The Center for Internet Security (CIS) has released its next revision (Version 7) of the top 20 Critical Security Controls.
The CIS controls are a recommended set of cyber defense actions that provide detailed and actionable ways to thwart the most pervasive cyber attacks. The top 20 CIS controls includes a good list of highly effective defensive actions that can be used to help organizations prioritize the implementation of controls.
A study of the previous release says that if organizations implemented just the first five CIS controls, 85% of cyber attacks could have been prevented. If organizations adopted all 20 controls, nearly 97% of attacks could have been prevented as well.
In the latest version 7, CIS has broken up the list into three main categories: basic, foundational and organizational. CIS also updated the sub-control language to be more clear and precise. CIS outlined the categories below:
- “Basic (CIS Controls 1-6): Key controls which should be implemented in every organization for essential cyber defense readiness.
- Foundational (CIS Controls 7-16): The next step up from basic – these technical best practices provide clear security benefits and are a smart move for any organization to implement.
- Organizational (CIS Controls 17-20): These controls are different in character from 1-16; while they have many technical elements, CIS Controls 17-20 are more focused on people and processes involved in cybersecurity.”

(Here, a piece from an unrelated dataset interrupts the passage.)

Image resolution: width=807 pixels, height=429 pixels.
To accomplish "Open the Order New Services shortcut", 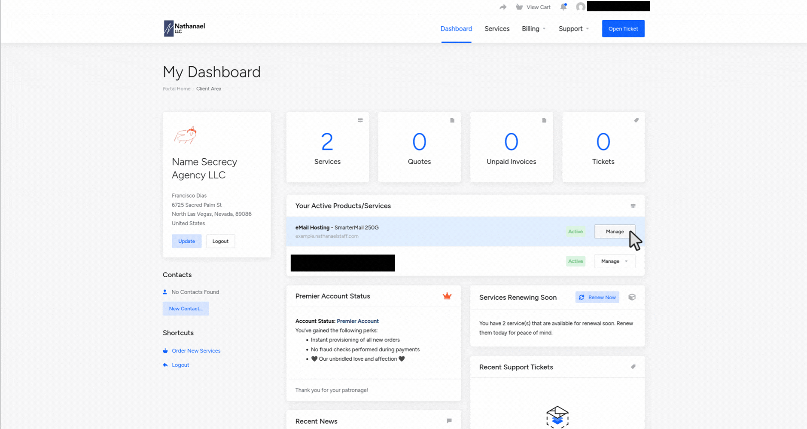I will [x=196, y=351].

CIS also provided 7 key principles used in enhancing the top 20 controls, to include:
- “Address current attacks, emerging technology, and changing mission/business requirements for IT.”

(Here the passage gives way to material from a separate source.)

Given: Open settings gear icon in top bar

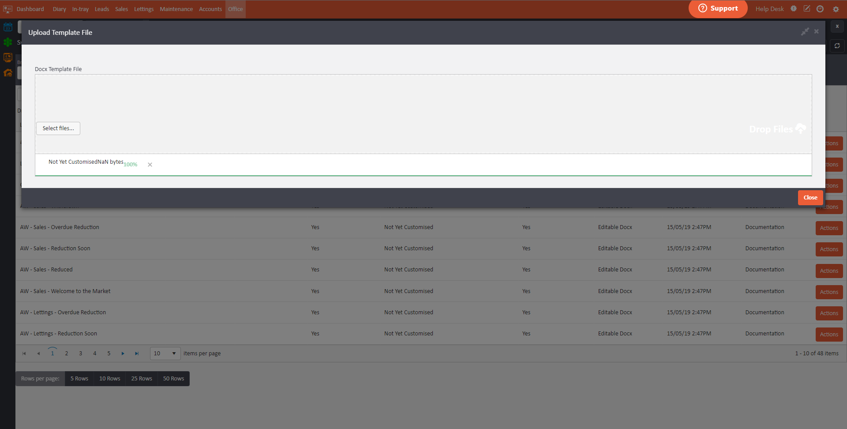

- “Bring more focus to key topics like authentication, encryptions, and application whitelisting.”
- “Better align with other frameworks” (e.g., mapping to NIST Cybersecurity Framework).
- “Improve the consistency and simplify the wording of each sub-control” (i.e., added one “ask” per sub-control, to help make the CIS controls easier to measure, monitor and implement).

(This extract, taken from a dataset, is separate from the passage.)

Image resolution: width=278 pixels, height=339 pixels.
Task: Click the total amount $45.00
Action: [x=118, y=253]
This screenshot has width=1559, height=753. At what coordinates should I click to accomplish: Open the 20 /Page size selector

- “Set the foundation for a rapidly growing ‘ecosystem’ of related products and services from both CIS and the marketplace” (e.g., make it easier to understand or import/integrate CIS controls into vendor products or services).
- “Make some structural changes in layout and format” (Make some structural changes in layout and format” (restructured CIS content to be more flexible, relevant and adaptive than before).
- “Reflect the feedback of a world-side community of volunteers, adopters, and supporters.”
Are the CIS Controls a replacement for the other frameworks?
According to CIS, the top 20 controls are not intended as a replacement of existing regulatory or compliance standards/requirements. However, the CIS controls can help map controls to other compliance frameworks (e.g., NIST Cybersecurity Framework, NIST 800-53, ISO 27000 series) and regulations (e.g., PCI DSS, HIPAA, NERC CIP, and FISMA). The CIS Controls can be used as a starting point for action.